Inside Bill's Brain: Decoding Bill Gates was released on September 20, 2019 on Netflix.[1] The release came after a summer of "unusually bad press" in which "The New Yorker published emails from the MIT Media Lab suggesting that Gates was "directed" by the sex offender Jeffrey Epstein to donate $2 million to the institution (Gates' representative has pushed back on that characterization), and activists have organized protests and petitions against the Gates Foundation's decision to give Indian Prime Minister Narendra Modi a humanitarian award."[4]
Kent Evans, a teenage computer expert and friend of Bill Gates dies in an accident in 1972.
The second episode focuses on Gates' work to eradicate polio in Nigeria and advance polio vaccination, also exploring his youth and friendships, for example with Kent Evans and with Paul Allen, later the Microsoft co-founder.[5]

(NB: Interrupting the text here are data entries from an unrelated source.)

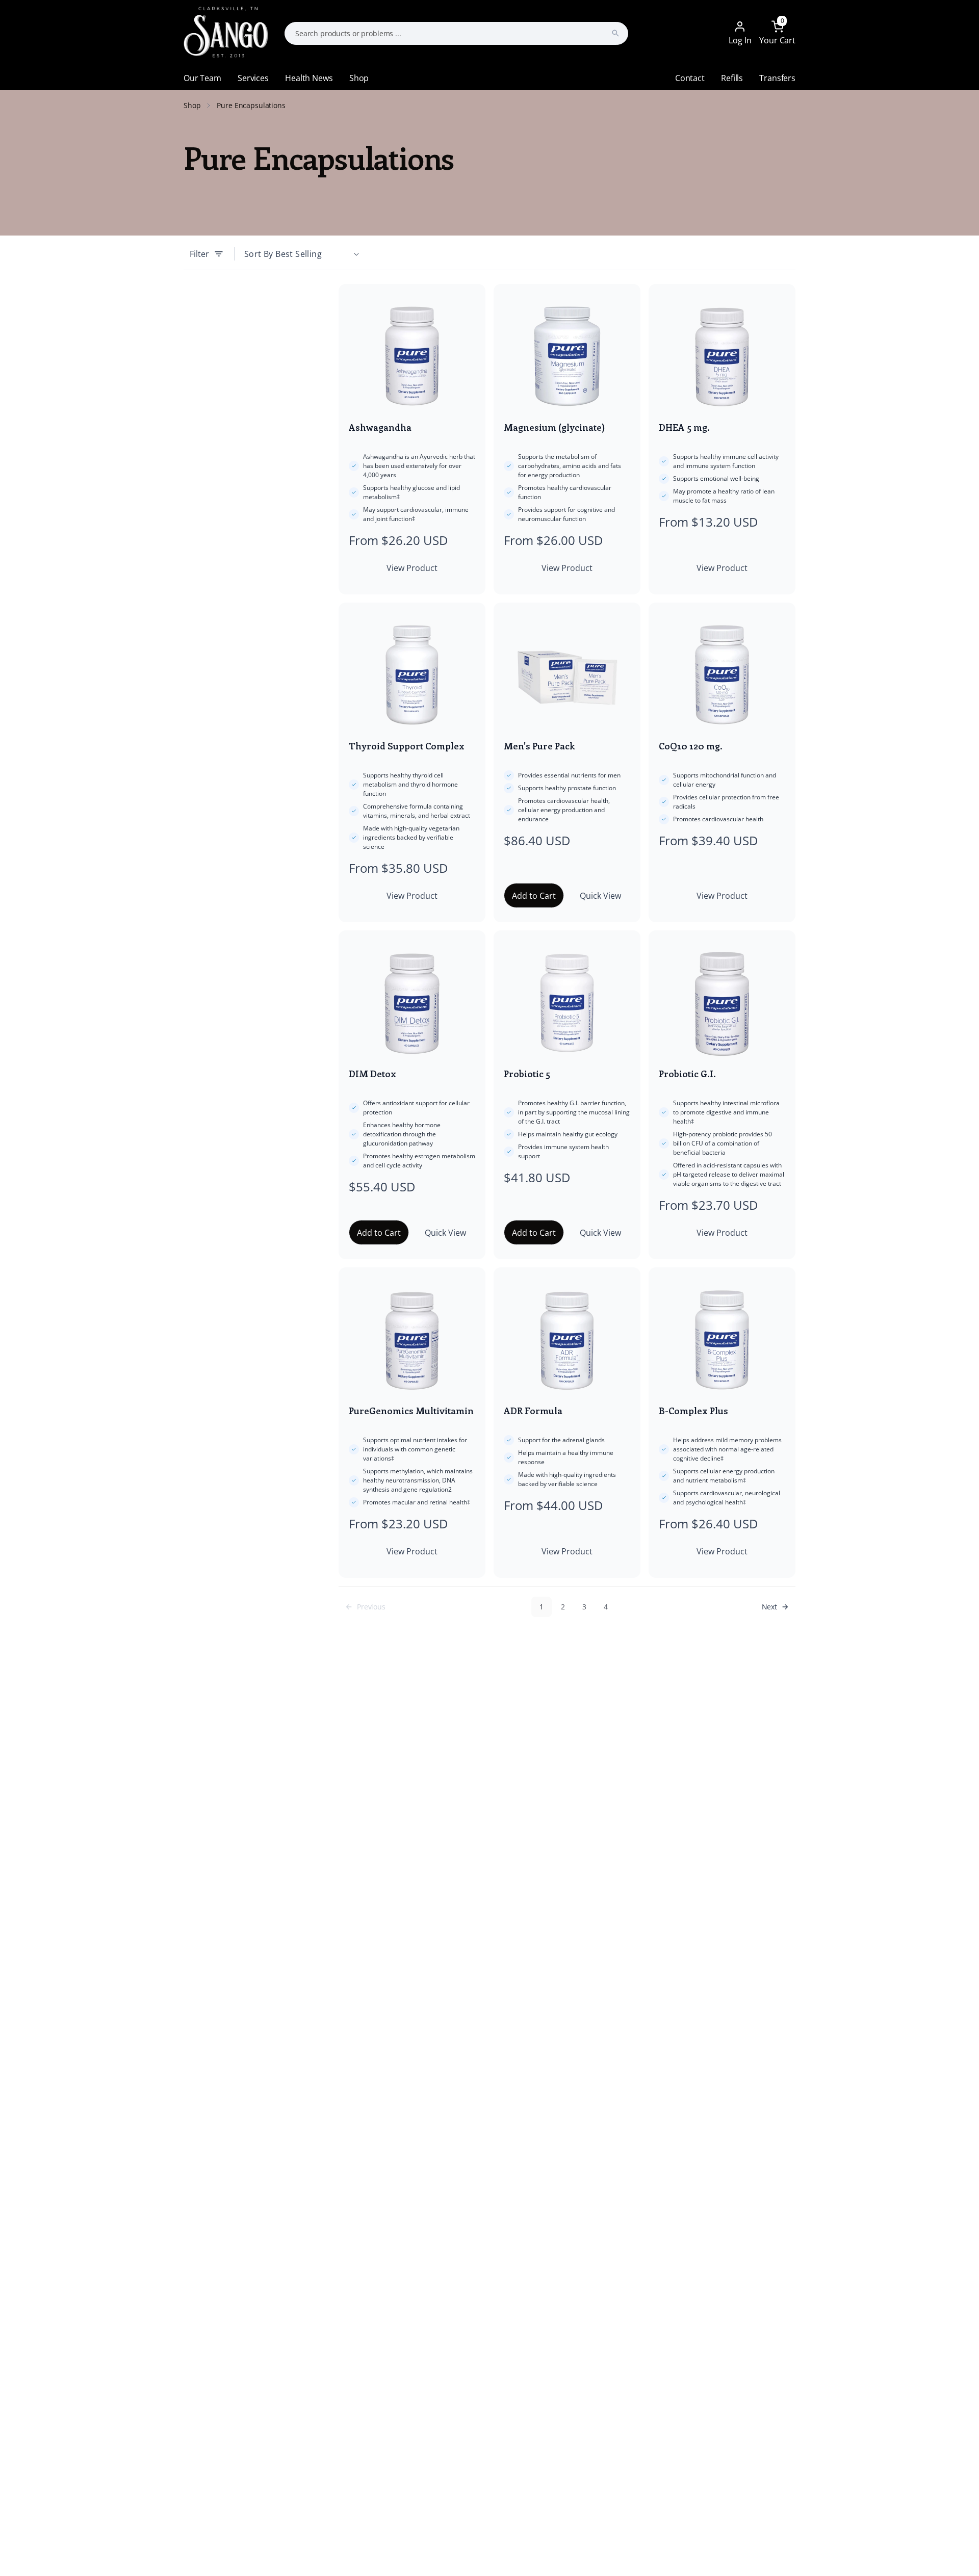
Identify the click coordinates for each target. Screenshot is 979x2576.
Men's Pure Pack (539, 746)
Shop (359, 78)
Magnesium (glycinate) (554, 427)
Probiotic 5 (527, 1074)
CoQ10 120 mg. (691, 746)
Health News (308, 78)
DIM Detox (372, 1074)
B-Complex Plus (693, 1410)
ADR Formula (533, 1410)
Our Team (202, 78)
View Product (412, 568)
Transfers (777, 78)
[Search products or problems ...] (615, 33)
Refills (732, 78)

One review in 2019 said "Inside Bill’s Brain often feels more superficial than it actually is because it switches topics so freely". Much of this documentary is about his charity work with the Bill and Melinda Gates Foundation, not about his life, personality, or beliefs.[6] The same review said the second episode is the best one as it comes closest to "decoding" Gates.[6]
According to The Nation, "The documentary’s blind spots are all the more striking in light of the timing of its release, just as news was trickling out that Bill Gates met multiple times with convicted sex offender Jeffrey Epstein." The documentary features an interview with Bernie Noe, a friend of Gates, but "Guggenheim doesn’t tell audiences that Noe is the principal of Lakeside School, a private institution to which the Bill & Melinda Gates Foundation has given $80 million. The filmmaker also doesn’t mention the extraordinary conflict of interest this presents: The Gateses used their charitable foundation to enrich the private school their children attend."[7]